- _STATED EXERCISE_: Repeat the part of the material that opens with the line containing "Where should I click to: Open the" and closes with the line containing "Open the 'Select", both ends included, copying each line exactly.

- _THE INPUT_:
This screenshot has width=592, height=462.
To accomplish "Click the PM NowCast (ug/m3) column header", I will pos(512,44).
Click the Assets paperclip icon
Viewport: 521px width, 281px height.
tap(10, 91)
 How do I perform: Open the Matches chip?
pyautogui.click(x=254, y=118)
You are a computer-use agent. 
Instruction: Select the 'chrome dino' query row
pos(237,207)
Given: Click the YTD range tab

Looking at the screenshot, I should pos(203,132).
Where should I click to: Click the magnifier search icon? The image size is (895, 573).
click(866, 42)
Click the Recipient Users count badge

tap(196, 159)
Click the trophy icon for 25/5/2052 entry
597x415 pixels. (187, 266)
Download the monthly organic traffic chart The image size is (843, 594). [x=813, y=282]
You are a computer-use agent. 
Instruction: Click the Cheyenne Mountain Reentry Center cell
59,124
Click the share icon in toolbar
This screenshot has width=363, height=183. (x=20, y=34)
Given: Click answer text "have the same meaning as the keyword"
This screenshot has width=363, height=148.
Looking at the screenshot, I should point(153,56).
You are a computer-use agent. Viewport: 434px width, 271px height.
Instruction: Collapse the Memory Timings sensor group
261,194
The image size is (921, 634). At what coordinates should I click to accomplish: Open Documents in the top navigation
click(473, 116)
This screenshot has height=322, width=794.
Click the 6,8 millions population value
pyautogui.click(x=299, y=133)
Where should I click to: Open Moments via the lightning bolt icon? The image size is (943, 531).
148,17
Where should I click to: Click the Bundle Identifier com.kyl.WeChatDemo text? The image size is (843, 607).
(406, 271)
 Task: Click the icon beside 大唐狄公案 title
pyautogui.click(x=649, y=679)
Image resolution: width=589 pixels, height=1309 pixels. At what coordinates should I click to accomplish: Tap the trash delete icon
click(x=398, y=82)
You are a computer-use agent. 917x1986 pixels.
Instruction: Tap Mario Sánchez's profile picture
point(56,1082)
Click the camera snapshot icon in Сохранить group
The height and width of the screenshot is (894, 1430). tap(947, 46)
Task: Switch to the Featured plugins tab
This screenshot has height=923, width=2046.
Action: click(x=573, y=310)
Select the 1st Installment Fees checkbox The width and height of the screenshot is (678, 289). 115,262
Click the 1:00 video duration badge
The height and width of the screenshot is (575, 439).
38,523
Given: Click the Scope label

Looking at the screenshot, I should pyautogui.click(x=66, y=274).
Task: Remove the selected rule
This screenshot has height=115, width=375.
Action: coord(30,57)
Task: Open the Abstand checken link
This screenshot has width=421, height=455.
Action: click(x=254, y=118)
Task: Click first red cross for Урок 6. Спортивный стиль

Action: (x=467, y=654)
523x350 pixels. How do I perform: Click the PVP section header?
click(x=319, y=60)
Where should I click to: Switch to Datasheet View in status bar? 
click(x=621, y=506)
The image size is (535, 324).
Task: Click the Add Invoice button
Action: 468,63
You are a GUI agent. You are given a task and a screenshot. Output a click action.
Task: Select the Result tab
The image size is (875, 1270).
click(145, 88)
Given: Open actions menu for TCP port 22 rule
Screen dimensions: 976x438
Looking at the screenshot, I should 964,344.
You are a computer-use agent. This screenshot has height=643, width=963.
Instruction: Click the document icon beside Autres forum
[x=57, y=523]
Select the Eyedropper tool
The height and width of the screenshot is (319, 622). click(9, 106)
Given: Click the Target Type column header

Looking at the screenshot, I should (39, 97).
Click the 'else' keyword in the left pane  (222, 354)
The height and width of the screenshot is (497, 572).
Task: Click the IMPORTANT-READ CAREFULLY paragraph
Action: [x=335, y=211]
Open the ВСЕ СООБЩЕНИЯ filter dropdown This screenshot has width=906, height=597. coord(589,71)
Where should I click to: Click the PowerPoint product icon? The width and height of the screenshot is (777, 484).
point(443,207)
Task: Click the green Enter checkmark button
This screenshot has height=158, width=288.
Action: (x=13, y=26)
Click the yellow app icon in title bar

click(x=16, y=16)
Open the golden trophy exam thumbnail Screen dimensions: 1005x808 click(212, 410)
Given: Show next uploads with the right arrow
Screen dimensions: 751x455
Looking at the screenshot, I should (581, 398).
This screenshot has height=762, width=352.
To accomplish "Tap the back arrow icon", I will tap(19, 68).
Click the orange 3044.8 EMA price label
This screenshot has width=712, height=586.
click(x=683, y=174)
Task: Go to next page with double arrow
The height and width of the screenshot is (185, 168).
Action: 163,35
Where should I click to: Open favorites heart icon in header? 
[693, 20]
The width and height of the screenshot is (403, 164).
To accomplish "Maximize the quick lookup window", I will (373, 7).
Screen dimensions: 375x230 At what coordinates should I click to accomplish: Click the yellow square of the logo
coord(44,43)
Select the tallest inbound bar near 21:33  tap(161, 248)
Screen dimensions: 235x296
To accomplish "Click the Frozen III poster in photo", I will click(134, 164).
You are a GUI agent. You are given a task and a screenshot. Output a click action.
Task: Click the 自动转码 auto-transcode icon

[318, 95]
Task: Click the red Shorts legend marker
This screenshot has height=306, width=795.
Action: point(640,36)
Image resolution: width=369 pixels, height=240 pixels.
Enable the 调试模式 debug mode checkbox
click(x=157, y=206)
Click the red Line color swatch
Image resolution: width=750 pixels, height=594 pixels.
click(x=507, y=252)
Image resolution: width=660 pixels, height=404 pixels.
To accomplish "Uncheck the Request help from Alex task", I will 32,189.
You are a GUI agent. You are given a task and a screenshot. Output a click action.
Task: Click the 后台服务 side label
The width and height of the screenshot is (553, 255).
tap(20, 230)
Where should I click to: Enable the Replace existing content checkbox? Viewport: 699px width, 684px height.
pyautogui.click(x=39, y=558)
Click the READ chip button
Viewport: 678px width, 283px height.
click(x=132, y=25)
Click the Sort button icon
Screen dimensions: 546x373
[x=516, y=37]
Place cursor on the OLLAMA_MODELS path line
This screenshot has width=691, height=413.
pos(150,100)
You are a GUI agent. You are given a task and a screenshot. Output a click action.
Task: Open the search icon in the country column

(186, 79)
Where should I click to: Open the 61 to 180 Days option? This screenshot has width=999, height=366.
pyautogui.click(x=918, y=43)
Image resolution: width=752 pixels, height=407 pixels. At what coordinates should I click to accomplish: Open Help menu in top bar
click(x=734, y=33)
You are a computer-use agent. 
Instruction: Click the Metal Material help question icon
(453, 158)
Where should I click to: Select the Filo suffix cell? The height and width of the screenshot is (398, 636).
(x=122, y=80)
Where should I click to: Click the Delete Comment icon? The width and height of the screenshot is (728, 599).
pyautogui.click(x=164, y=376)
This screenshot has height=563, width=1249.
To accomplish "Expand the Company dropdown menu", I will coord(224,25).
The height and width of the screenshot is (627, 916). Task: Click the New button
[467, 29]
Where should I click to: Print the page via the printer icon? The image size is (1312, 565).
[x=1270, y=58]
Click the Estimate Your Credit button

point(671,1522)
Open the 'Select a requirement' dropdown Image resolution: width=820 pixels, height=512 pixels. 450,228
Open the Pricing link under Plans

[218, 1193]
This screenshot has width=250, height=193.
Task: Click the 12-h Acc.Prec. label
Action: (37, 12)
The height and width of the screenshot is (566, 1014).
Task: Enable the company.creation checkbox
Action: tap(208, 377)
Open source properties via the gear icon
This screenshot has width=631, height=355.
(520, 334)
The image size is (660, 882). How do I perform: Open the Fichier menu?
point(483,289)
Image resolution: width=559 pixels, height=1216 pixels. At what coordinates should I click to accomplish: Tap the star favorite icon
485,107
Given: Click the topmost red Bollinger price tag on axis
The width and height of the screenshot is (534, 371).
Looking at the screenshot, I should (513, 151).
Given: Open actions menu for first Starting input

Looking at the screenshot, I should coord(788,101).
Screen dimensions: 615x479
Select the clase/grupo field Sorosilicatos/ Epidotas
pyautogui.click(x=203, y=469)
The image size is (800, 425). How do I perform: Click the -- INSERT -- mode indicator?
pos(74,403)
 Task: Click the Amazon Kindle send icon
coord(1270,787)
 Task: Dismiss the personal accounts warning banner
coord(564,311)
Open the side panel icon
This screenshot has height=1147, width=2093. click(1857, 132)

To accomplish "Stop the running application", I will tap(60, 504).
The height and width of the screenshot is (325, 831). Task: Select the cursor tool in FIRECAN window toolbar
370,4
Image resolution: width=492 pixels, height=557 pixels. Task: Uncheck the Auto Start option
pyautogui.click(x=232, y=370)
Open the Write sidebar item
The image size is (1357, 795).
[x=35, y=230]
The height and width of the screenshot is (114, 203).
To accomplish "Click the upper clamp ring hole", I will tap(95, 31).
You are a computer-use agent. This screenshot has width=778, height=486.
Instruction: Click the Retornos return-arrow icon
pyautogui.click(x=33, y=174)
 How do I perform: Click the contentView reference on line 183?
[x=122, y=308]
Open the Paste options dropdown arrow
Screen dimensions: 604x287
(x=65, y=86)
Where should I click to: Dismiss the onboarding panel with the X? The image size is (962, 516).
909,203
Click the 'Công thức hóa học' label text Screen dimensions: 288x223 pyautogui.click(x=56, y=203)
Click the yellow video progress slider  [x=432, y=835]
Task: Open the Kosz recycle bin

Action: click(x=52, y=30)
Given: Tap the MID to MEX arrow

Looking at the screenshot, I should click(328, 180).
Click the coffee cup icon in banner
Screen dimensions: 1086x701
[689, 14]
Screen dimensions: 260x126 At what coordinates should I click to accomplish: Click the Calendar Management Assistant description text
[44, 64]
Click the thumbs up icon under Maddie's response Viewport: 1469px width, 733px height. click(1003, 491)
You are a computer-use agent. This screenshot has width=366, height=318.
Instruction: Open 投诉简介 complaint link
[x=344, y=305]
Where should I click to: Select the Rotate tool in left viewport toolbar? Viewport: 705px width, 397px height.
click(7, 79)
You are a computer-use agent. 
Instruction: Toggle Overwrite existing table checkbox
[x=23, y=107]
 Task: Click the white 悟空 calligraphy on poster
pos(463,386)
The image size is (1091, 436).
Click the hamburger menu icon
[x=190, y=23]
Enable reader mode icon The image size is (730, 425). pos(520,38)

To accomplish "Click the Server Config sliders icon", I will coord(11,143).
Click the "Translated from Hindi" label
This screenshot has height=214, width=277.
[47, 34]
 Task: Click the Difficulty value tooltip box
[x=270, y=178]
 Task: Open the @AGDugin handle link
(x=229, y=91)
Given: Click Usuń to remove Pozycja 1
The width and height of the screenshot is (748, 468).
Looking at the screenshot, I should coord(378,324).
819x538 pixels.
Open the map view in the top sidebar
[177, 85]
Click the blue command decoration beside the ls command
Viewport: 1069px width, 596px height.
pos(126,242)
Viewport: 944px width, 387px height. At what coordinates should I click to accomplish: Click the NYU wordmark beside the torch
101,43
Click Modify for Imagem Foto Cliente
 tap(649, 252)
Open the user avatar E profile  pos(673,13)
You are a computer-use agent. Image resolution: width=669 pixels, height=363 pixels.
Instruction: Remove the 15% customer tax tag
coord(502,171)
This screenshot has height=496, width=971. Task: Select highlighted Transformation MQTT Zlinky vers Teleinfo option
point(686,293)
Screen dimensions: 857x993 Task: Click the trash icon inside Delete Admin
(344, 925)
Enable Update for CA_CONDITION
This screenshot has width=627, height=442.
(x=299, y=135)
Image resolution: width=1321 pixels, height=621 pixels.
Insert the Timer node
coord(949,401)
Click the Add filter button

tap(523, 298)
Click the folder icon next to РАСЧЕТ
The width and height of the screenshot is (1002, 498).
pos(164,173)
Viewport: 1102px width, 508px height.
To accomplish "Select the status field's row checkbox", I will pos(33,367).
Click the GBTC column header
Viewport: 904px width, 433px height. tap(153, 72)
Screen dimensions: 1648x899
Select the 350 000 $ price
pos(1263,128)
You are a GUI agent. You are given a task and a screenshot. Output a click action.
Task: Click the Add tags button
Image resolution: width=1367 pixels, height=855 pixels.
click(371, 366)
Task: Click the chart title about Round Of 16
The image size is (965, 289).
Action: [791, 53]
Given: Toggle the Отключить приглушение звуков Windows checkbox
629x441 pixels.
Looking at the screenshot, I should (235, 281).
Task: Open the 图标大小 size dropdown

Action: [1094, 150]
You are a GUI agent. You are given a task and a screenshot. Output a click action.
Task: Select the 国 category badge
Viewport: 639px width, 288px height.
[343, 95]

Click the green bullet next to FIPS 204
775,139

- _PROBLEM SOLUTION_:
Where should I click to: Open the 61 to 180 Days option? This screenshot has width=999, height=366.
pyautogui.click(x=918, y=43)
Image resolution: width=752 pixels, height=407 pixels. At what coordinates should I click to accomplish: Open Help menu in top bar
click(x=734, y=33)
You are a computer-use agent. 
Instruction: Click the Metal Material help question icon
(453, 158)
Where should I click to: Select the Filo suffix cell? The height and width of the screenshot is (398, 636).
(x=122, y=80)
Where should I click to: Click the Delete Comment icon? The width and height of the screenshot is (728, 599).
pyautogui.click(x=164, y=376)
This screenshot has height=563, width=1249.
To accomplish "Expand the Company dropdown menu", I will coord(224,25).
The height and width of the screenshot is (627, 916). Task: Click the New button
[467, 29]
Where should I click to: Print the page via the printer icon? The image size is (1312, 565).
[x=1270, y=58]
Click the Estimate Your Credit button

point(671,1522)
Open the 'Select a requirement' dropdown Image resolution: width=820 pixels, height=512 pixels. 450,228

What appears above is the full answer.